- [EXERCISE DESCRIPTION]: The finished copy should match every record exactly and contain no pictures.

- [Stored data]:
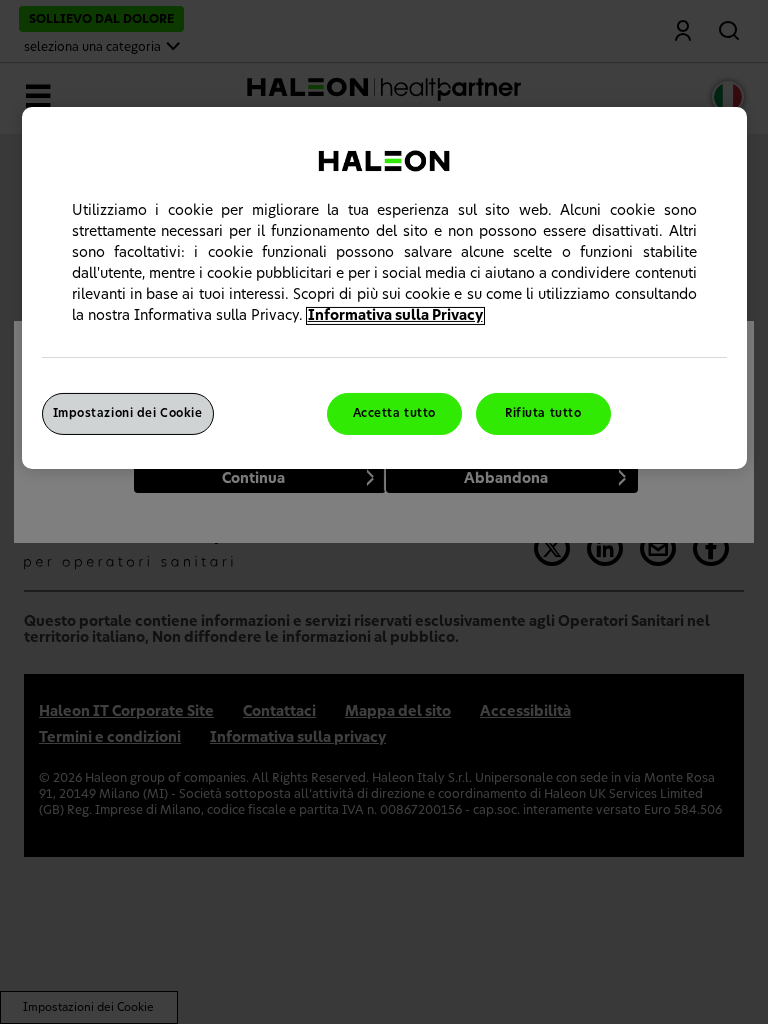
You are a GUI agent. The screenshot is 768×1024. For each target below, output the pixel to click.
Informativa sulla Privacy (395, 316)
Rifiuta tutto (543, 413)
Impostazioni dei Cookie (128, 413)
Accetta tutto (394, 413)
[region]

- [ANSWER TO THIS EXERCISE]:
You are a GUI agent. The screenshot is 768×1024. For each target below, output the pixel to click.
Informativa sulla Privacy (395, 316)
Rifiuta tutto (543, 413)
Impostazioni dei Cookie (128, 413)
Accetta tutto (394, 413)
[region]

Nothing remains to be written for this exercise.